Work task: For this exercise, output the line containing "The height and width of the screenshot is (1082, 1689)." and all lines after it to the end of the records, exactly, with no other content.

Material to process:
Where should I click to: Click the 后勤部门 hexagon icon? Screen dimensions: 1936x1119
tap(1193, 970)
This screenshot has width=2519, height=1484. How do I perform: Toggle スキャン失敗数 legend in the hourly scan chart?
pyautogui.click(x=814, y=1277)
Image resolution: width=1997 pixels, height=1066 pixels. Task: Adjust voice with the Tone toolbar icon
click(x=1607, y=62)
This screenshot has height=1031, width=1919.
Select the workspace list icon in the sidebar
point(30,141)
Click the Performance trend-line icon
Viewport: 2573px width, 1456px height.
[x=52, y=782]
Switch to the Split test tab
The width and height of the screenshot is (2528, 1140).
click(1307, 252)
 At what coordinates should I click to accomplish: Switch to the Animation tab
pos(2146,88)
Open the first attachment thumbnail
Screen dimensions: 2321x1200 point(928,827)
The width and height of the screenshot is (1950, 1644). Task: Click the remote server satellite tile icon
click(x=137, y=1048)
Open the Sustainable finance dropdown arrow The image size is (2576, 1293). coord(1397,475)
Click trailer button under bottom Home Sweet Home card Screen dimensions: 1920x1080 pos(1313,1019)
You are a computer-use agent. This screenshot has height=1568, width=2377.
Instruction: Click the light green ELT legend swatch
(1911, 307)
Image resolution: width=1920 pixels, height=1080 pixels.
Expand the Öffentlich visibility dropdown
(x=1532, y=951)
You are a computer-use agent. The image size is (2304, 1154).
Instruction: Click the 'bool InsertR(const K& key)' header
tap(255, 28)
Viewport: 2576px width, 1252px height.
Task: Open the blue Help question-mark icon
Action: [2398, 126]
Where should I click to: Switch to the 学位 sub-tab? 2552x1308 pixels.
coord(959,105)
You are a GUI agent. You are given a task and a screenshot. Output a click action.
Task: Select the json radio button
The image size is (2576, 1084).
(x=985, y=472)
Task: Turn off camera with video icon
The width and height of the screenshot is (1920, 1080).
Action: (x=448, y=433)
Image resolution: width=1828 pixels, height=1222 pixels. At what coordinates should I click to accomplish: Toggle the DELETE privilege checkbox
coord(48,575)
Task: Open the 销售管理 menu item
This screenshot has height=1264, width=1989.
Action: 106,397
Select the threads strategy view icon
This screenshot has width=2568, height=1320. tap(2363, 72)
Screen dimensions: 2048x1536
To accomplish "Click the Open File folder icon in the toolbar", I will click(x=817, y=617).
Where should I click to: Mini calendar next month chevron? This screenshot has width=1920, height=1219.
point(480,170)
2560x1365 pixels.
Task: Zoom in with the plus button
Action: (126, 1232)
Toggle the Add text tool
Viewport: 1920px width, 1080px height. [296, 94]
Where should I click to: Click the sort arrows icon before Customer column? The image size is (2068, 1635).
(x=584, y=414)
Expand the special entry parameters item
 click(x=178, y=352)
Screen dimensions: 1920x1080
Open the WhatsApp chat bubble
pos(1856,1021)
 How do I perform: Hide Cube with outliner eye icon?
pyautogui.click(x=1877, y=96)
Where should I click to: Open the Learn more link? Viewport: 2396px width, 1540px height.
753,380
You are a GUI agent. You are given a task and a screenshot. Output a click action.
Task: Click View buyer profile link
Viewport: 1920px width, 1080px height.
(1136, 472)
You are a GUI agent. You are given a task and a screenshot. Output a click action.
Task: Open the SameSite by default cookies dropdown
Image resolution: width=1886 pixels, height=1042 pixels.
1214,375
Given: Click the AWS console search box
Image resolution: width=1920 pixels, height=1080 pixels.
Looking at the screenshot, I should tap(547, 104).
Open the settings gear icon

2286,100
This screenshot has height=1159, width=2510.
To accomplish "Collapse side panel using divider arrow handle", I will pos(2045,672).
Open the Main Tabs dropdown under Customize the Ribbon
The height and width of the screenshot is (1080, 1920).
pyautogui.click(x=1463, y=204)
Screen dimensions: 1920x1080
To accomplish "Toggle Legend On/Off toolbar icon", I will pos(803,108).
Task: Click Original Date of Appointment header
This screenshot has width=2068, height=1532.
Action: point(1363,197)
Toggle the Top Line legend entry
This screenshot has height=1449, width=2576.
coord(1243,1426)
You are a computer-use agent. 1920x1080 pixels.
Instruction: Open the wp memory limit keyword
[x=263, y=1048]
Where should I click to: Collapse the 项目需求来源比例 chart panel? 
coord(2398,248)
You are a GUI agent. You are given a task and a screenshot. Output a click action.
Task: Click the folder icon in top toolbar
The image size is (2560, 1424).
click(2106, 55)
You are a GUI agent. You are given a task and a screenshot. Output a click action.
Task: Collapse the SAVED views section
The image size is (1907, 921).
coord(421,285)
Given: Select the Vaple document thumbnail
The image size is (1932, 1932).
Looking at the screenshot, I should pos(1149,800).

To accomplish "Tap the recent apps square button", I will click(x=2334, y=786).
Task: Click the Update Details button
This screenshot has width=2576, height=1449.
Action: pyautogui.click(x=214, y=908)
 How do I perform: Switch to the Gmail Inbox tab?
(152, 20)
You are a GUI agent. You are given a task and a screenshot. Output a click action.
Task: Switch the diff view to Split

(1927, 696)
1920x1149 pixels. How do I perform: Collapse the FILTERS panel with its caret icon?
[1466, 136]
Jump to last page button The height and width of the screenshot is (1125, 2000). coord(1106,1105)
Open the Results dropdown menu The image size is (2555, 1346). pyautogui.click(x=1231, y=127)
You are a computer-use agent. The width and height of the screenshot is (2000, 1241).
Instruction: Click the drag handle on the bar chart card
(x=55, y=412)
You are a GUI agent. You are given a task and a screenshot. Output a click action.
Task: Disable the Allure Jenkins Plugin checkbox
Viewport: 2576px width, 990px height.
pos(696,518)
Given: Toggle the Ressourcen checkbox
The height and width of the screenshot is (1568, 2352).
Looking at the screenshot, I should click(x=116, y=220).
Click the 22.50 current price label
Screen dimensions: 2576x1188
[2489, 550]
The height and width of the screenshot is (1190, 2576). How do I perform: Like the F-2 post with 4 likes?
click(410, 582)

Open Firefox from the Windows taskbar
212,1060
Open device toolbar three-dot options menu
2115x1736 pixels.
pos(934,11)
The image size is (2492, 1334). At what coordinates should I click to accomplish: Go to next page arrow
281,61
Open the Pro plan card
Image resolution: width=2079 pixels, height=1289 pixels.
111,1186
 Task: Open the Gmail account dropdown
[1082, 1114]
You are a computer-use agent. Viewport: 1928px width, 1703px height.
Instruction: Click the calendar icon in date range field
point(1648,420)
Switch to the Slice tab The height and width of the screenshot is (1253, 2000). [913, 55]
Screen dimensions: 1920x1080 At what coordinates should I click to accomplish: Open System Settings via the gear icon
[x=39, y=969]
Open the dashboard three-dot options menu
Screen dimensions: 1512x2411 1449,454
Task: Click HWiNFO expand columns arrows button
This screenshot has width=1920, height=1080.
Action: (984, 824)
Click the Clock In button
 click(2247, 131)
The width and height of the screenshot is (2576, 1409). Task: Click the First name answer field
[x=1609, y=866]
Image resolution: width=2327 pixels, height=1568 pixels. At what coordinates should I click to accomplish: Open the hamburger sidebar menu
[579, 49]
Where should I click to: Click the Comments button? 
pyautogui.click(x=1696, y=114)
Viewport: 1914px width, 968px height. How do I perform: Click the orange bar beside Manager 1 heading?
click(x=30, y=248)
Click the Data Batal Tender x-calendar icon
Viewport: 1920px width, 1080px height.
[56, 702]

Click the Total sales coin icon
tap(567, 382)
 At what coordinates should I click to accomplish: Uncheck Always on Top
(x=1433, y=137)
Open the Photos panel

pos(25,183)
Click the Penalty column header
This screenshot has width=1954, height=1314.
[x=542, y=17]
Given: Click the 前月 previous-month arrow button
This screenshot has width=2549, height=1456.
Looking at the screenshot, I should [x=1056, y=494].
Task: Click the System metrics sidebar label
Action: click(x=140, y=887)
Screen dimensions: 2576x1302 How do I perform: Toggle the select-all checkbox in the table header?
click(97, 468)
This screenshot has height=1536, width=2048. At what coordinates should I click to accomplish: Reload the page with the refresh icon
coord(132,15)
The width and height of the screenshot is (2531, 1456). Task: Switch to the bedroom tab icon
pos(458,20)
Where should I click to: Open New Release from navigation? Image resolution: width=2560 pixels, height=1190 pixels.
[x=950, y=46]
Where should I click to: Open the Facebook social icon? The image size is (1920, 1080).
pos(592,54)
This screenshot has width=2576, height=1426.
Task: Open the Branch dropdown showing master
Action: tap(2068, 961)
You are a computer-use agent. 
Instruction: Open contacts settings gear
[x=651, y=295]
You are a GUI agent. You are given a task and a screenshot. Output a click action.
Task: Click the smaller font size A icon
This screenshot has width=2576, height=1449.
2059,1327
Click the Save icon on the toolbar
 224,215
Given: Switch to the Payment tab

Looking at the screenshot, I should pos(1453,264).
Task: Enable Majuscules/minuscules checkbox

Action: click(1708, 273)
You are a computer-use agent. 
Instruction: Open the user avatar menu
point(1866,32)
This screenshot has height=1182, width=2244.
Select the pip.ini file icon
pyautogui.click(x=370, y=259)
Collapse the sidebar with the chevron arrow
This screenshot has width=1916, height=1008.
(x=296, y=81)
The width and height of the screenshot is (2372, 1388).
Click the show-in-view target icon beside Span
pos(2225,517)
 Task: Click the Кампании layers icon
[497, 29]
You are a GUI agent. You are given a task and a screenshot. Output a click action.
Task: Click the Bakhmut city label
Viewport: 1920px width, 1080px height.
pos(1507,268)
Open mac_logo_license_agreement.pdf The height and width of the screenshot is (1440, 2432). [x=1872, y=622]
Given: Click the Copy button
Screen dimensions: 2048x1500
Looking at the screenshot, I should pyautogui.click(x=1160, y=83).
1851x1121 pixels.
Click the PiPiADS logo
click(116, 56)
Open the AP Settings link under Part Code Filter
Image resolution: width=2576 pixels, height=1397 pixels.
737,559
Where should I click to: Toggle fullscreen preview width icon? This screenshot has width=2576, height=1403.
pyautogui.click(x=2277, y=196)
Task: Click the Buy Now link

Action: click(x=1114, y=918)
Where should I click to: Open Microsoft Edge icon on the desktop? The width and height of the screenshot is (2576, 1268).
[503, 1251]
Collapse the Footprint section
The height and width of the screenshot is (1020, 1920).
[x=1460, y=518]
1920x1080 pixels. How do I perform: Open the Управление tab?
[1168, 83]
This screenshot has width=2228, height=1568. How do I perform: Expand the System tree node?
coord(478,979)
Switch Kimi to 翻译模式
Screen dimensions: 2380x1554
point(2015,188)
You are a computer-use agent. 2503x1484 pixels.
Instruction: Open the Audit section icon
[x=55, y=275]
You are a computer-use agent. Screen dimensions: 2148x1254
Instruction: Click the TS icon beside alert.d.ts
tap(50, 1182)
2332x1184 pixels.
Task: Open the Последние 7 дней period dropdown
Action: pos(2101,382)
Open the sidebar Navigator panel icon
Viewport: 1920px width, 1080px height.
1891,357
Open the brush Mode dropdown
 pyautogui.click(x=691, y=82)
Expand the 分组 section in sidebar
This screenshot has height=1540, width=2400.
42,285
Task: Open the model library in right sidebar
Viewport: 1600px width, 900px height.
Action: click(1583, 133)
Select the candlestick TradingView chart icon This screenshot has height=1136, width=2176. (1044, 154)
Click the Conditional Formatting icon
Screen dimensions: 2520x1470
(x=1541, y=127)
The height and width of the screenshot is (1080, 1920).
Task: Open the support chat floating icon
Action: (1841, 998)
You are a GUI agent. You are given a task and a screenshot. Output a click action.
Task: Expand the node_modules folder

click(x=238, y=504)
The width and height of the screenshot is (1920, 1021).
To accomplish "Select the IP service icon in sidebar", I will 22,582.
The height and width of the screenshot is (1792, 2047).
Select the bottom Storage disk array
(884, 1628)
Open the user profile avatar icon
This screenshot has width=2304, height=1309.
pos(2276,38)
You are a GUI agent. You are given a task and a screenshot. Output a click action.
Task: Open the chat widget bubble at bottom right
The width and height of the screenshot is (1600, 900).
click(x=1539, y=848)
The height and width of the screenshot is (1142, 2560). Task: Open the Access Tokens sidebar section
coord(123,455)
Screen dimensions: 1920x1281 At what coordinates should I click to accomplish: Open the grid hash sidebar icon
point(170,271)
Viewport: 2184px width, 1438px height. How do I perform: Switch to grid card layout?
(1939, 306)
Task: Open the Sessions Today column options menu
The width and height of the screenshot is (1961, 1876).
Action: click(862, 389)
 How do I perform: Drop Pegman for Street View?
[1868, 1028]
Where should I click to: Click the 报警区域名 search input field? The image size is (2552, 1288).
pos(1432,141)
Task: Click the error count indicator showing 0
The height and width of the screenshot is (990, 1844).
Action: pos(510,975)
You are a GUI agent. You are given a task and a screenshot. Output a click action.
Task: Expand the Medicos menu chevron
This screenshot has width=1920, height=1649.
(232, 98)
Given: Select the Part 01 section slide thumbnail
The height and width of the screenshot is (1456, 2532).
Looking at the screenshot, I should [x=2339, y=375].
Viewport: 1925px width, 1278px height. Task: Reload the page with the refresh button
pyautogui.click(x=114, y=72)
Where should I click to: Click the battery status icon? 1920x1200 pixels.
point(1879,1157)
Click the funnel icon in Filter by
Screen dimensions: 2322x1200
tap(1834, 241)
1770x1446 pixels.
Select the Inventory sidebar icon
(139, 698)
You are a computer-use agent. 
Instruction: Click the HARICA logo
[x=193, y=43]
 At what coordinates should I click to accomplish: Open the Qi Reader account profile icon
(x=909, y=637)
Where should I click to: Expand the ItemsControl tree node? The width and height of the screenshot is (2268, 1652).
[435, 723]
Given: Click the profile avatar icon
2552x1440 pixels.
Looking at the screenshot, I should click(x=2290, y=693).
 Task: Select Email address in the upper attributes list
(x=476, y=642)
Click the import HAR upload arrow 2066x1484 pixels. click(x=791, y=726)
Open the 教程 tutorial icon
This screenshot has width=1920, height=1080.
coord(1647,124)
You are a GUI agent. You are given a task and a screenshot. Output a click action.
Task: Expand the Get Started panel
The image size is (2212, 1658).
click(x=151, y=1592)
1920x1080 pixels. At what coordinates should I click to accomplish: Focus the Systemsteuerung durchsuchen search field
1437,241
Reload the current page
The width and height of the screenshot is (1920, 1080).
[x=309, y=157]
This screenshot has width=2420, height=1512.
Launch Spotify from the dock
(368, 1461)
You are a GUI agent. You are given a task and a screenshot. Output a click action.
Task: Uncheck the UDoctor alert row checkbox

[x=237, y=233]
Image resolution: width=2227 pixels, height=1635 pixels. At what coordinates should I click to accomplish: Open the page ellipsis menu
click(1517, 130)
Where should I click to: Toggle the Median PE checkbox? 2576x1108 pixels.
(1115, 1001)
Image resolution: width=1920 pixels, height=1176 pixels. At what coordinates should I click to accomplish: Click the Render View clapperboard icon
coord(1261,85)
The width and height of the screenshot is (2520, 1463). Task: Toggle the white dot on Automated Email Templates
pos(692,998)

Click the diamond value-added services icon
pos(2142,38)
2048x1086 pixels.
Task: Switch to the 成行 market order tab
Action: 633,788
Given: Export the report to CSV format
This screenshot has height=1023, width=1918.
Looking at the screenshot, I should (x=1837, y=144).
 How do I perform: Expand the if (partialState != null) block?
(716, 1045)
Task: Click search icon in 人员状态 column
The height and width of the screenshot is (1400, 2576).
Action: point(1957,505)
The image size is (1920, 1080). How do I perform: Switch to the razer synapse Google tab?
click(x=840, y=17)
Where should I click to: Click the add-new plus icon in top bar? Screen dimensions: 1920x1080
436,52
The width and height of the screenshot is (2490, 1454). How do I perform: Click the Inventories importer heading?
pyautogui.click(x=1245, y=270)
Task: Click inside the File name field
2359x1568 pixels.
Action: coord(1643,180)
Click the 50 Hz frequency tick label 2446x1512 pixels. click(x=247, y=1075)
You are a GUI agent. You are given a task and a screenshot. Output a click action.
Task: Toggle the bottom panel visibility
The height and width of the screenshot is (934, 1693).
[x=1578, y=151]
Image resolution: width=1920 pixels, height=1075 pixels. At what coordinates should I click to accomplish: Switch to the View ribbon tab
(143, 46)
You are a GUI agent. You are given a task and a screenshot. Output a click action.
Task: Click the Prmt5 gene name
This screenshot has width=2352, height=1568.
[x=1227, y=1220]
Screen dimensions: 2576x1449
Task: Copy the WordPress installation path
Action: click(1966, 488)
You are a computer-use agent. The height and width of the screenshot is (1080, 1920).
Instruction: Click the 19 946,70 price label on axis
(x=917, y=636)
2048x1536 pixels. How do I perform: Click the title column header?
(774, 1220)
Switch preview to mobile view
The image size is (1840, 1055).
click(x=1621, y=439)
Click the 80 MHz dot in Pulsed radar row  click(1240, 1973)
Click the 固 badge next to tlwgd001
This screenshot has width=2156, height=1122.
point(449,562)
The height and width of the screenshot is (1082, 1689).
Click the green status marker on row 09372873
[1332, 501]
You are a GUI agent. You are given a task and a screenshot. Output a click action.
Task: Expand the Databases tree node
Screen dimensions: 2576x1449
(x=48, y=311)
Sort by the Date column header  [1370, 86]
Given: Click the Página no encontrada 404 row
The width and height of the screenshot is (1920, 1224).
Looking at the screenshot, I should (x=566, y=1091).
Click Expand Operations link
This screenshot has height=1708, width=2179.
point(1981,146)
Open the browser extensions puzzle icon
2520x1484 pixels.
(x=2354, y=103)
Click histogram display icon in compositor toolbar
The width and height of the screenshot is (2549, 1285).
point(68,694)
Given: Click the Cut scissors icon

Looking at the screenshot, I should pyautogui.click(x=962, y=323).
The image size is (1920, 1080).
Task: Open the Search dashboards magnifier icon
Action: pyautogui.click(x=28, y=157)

Result for this exercise:
The height and width of the screenshot is (1082, 1689).
Click the green status marker on row 09372873
[1332, 501]
You are a GUI agent. You are given a task and a screenshot. Output a click action.
Task: Expand the Databases tree node
Screen dimensions: 2576x1449
(x=48, y=311)
Sort by the Date column header  [1370, 86]
Given: Click the Página no encontrada 404 row
The width and height of the screenshot is (1920, 1224).
Looking at the screenshot, I should (x=566, y=1091).
Click Expand Operations link
This screenshot has height=1708, width=2179.
point(1981,146)
Open the browser extensions puzzle icon
2520x1484 pixels.
(x=2354, y=103)
Click histogram display icon in compositor toolbar
The width and height of the screenshot is (2549, 1285).
point(68,694)
Given: Click the Cut scissors icon

Looking at the screenshot, I should pyautogui.click(x=962, y=323).
The image size is (1920, 1080).
Task: Open the Search dashboards magnifier icon
Action: pyautogui.click(x=28, y=157)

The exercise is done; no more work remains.